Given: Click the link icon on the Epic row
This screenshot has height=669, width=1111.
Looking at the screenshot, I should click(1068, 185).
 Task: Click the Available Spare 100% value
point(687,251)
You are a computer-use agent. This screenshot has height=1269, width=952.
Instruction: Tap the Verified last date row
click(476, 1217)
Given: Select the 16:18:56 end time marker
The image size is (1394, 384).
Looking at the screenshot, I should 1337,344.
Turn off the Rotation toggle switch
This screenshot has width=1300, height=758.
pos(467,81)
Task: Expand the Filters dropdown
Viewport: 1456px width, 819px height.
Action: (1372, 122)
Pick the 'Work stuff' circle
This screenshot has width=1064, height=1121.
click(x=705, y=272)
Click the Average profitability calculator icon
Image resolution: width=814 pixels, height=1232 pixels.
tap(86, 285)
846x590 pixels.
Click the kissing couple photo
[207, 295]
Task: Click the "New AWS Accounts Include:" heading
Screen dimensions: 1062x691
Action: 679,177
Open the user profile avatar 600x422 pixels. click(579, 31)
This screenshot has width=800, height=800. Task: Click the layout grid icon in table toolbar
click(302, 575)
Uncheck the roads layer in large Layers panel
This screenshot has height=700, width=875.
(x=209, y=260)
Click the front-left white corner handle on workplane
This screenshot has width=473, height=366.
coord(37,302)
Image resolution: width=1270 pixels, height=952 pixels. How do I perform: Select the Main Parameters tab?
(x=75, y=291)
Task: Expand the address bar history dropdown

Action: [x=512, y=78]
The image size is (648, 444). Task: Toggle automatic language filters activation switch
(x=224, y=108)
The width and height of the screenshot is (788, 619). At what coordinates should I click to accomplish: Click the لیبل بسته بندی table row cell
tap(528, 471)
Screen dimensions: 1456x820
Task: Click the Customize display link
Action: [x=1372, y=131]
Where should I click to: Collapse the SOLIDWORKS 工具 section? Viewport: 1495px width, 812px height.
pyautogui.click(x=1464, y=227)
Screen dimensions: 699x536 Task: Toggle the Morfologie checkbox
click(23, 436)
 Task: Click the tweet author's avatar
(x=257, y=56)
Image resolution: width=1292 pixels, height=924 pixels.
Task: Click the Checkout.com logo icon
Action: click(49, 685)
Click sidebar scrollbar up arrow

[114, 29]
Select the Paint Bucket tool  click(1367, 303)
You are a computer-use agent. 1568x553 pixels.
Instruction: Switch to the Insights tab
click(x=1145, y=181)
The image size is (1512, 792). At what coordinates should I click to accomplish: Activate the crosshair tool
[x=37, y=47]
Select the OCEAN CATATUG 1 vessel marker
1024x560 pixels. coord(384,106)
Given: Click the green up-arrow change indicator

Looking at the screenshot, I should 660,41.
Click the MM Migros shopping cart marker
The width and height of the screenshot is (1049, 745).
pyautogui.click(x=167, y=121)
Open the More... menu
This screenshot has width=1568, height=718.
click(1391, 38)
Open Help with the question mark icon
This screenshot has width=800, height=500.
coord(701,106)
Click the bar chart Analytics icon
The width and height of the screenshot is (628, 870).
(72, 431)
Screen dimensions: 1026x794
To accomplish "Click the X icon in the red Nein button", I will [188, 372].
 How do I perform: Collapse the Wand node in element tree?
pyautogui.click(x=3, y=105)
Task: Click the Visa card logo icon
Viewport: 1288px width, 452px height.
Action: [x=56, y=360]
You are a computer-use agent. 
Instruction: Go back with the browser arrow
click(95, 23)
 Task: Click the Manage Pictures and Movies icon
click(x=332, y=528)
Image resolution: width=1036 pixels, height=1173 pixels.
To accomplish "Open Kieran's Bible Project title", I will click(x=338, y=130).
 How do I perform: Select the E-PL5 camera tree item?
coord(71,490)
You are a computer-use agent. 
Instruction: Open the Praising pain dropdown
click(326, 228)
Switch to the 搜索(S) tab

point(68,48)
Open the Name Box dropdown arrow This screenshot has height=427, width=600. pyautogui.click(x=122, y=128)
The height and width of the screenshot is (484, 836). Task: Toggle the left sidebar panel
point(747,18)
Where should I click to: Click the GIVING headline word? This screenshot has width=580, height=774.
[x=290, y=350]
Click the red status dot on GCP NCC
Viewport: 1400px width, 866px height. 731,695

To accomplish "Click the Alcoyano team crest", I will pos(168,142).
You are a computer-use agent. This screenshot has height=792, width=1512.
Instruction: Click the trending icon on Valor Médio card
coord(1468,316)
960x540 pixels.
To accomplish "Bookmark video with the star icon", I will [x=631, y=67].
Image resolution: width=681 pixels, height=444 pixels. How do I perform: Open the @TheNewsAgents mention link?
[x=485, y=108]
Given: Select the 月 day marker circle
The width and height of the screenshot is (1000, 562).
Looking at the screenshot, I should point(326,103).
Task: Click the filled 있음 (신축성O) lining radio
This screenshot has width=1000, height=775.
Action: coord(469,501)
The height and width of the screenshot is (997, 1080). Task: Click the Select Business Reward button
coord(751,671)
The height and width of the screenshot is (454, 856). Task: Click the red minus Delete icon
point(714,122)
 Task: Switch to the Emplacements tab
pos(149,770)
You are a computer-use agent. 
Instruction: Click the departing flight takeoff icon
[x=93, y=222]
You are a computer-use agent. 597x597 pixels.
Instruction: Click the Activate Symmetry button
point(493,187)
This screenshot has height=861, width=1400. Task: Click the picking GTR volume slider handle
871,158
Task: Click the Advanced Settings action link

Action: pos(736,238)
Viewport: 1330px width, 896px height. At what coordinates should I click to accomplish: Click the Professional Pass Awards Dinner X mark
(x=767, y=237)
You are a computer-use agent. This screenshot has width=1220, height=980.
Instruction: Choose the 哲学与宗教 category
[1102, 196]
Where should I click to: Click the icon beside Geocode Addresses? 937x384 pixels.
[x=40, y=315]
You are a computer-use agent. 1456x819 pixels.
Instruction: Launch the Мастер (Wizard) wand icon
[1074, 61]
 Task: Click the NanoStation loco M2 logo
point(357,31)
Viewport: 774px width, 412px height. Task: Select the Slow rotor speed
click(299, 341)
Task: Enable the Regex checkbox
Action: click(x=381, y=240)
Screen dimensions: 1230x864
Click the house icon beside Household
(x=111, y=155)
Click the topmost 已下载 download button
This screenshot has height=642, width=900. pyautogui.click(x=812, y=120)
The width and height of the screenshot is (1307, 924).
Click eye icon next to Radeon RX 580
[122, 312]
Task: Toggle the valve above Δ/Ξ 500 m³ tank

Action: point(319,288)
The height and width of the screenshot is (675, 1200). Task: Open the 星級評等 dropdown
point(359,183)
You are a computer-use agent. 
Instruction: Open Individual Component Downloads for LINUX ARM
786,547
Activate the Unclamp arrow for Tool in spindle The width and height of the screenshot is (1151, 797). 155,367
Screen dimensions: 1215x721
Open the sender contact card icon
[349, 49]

──────────

Output every line of the material above as a JSON list of strings, with one string per line and blank lines omitted.

FULL ANSWER →
[
  "Given: Click the link icon on the Epic row",
  "This screenshot has height=669, width=1111.",
  "Looking at the screenshot, I should click(1068, 185).",
  " Task: Click the Available Spare 100% value",
  "point(687,251)",
  "You are a computer-use agent. This screenshot has height=1269, width=952.",
  "Instruction: Tap the Verified last date row",
  "click(476, 1217)",
  "Given: Select the 16:18:56 end time marker",
  "The image size is (1394, 384).",
  "Looking at the screenshot, I should 1337,344.",
  "Turn off the Rotation toggle switch",
  "This screenshot has width=1300, height=758.",
  "pos(467,81)",
  "Task: Expand the Filters dropdown",
  "Viewport: 1456px width, 819px height.",
  "Action: (1372, 122)",
  "Pick the 'Work stuff' circle",
  "This screenshot has width=1064, height=1121.",
  "click(x=705, y=272)",
  "Click the Average profitability calculator icon",
  "Image resolution: width=814 pixels, height=1232 pixels.",
  "tap(86, 285)",
  "846x590 pixels.",
  "Click the kissing couple photo",
  "[207, 295]",
  "Task: Click the \"New AWS Accounts Include:\" heading",
  "Screen dimensions: 1062x691",
  "Action: 679,177",
  "Open the user profile avatar 600x422 pixels. click(579, 31)",
  "This screenshot has width=800, height=800. Task: Click the layout grid icon in table toolbar",
  "click(302, 575)",
  "Uncheck the roads layer in large Layers panel",
  "This screenshot has height=700, width=875.",
  "(x=209, y=260)",
  "Click the front-left white corner handle on workplane",
  "This screenshot has width=473, height=366.",
  "coord(37,302)",
  "Image resolution: width=1270 pixels, height=952 pixels. How do I perform: Select the Main Parameters tab?",
  "(x=75, y=291)",
  "Task: Expand the address bar history dropdown",
  "Action: [x=512, y=78]",
  "The image size is (648, 444). Task: Toggle automatic language filters activation switch",
  "(x=224, y=108)",
  "The width and height of the screenshot is (788, 619). At what coordinates should I click to accomplish: Click the لیبل بسته بندی table row cell",
  "tap(528, 471)",
  "Screen dimensions: 1456x820",
  "Task: Click the Customize display link",
  "Action: [x=1372, y=131]",
  "Where should I click to: Collapse the SOLIDWORKS 工具 section? Viewport: 1495px width, 812px height.",
  "pyautogui.click(x=1464, y=227)",
  "Screen dimensions: 699x536 Task: Toggle the Morfologie checkbox",
  "click(23, 436)",
  " Task: Click the tweet author's avatar",
  "(x=257, y=56)",
  "Image resolution: width=1292 pixels, height=924 pixels.",
  "Task: Click the Checkout.com logo icon",
  "Action: click(49, 685)",
  "Click sidebar scrollbar up arrow",
  "[114, 29]",
  "Select the Paint Bucket tool  click(1367, 303)",
  "You are a computer-use agent. 1568x553 pixels.",
  "Instruction: Switch to the Insights tab",
  "click(x=1145, y=181)",
  "The image size is (1512, 792). At what coordinates should I click to accomplish: Activate the crosshair tool",
  "[x=37, y=47]",
  "Select the OCEAN CATATUG 1 vessel marker",
  "1024x560 pixels. coord(384,106)",
  "Given: Click the green up-arrow change indicator",
  "Looking at the screenshot, I should 660,41.",
  "Click the MM Migros shopping cart marker",
  "The width and height of the screenshot is (1049, 745).",
  "pyautogui.click(x=167, y=121)",
  "Open the More... menu",
  "This screenshot has width=1568, height=718.",
  "click(1391, 38)",
  "Open Help with the question mark icon",
  "This screenshot has width=800, height=500.",
  "coord(701,106)",
  "Click the bar chart Analytics icon",
  "The width and height of the screenshot is (628, 870).",
  "(72, 431)",
  "Screen dimensions: 1026x794",
  "To accomplish \"Click the X icon in the red Nein button\", I will [188, 372].",
  " How do I perform: Collapse the Wand node in element tree?",
  "pyautogui.click(x=3, y=105)",
  "Task: Click the Visa card logo icon",
  "Viewport: 1288px width, 452px height.",
  "Action: [x=56, y=360]",
  "You are a computer-use agent. ",
  "Instruction: Go back with the browser arrow",
  "click(95, 23)",
  " Task: Click the Manage Pictures and Movies icon",
  "click(x=332, y=528)",
  "Image resolution: width=1036 pixels, height=1173 pixels.",
  "To accomplish \"Open Kieran's Bible Project title\", I will click(x=338, y=130).",
  " How do I perform: Select the E-PL5 camera tree item?",
  "coord(71,490)",
  "You are a computer-use agent. ",
  "Instruction: Open the Praising pain dropdown",
  "click(326, 228)",
  "Switch to the 搜索(S) tab",
  "point(68,48)",
  "Open the Name Box dropdown arrow This screenshot has height=427, width=600. pyautogui.click(x=122, y=128)",
  "The height and width of the screenshot is (484, 836). Task: Toggle the left sidebar panel",
  "point(747,18)",
  "Where should I click to: Click the GIVING headline word? This screenshot has width=580, height=774.",
  "[x=290, y=350]",
  "Click the red status dot on GCP NCC",
  "Viewport: 1400px width, 866px height. 731,695",
  "To accomplish \"Click the Alcoyano team crest\", I will pos(168,142).",
  "You are a computer-use agent. This screenshot has height=792, width=1512.",
  "Instruction: Click the trending icon on Valor Médio card",
  "coord(1468,316)",
  "960x540 pixels.",
  "To accomplish \"Bookmark video with the star icon\", I will [x=631, y=67].",
  "Image resolution: width=681 pixels, height=444 pixels. How do I perform: Open the @TheNewsAgents mention link?",
  "[x=485, y=108]",
  "Given: Select the 月 day marker circle",
  "The width and height of the screenshot is (1000, 562).",
  "Looking at the screenshot, I should point(326,103).",
  "Task: Click the filled 있음 (신축성O) lining radio",
  "This screenshot has width=1000, height=775.",
  "Action: coord(469,501)",
  "The height and width of the screenshot is (997, 1080). Task: Click the Select Business Reward button",
  "coord(751,671)",
  "The height and width of the screenshot is (454, 856). Task: Click the red minus Delete icon",
  "point(714,122)",
  " Task: Switch to the Emplacements tab",
  "pos(149,770)",
  "You are a computer-use agent. ",
  "Instruction: Click the departing flight takeoff icon",
  "[x=93, y=222]",
  "You are a computer-use agent. 597x597 pixels.",
  "Instruction: Click the Activate Symmetry button",
  "point(493,187)",
  "This screenshot has height=861, width=1400. Task: Click the picking GTR volume slider handle",
  "871,158",
  "Task: Click the Advanced Settings action link",
  "Action: pos(736,238)",
  "Viewport: 1330px width, 896px height. At what coordinates should I click to accomplish: Click the Professional Pass Awards Dinner X mark",
  "(x=767, y=237)",
  "You are a computer-use agent. This screenshot has width=1220, height=980.",
  "Instruction: Choose the 哲学与宗教 category",
  "[1102, 196]",
  "Where should I click to: Click the icon beside Geocode Addresses? 937x384 pixels.",
  "[x=40, y=315]",
  "You are a computer-use agent. 1456x819 pixels.",
  "Instruction: Launch the Мастер (Wizard) wand icon",
  "[1074, 61]",
  " Task: Click the NanoStation loco M2 logo",
  "point(357,31)",
  "Viewport: 774px width, 412px height. Task: Select the Slow rotor speed",
  "click(299, 341)",
  "Task: Enable the Regex checkbox",
  "Action: click(x=381, y=240)",
  "Screen dimensions: 1230x864",
  "Click the house icon beside Household",
  "(x=111, y=155)",
  "Click the topmost 已下载 download button",
  "This screenshot has height=642, width=900. pyautogui.click(x=812, y=120)",
  "The width and height of the screenshot is (1307, 924).",
  "Click eye icon next to Radeon RX 580",
  "[122, 312]",
  "Task: Toggle the valve above Δ/Ξ 500 m³ tank",
  "Action: point(319,288)",
  "The height and width of the screenshot is (675, 1200). Task: Open the 星級評等 dropdown",
  "point(359,183)",
  "You are a computer-use agent. ",
  "Instruction: Open Individual Component Downloads for LINUX ARM",
  "786,547",
  "Activate the Unclamp arrow for Tool in spindle The width and height of the screenshot is (1151, 797). 155,367",
  "Screen dimensions: 1215x721",
  "Open the sender contact card icon",
  "[349, 49]"
]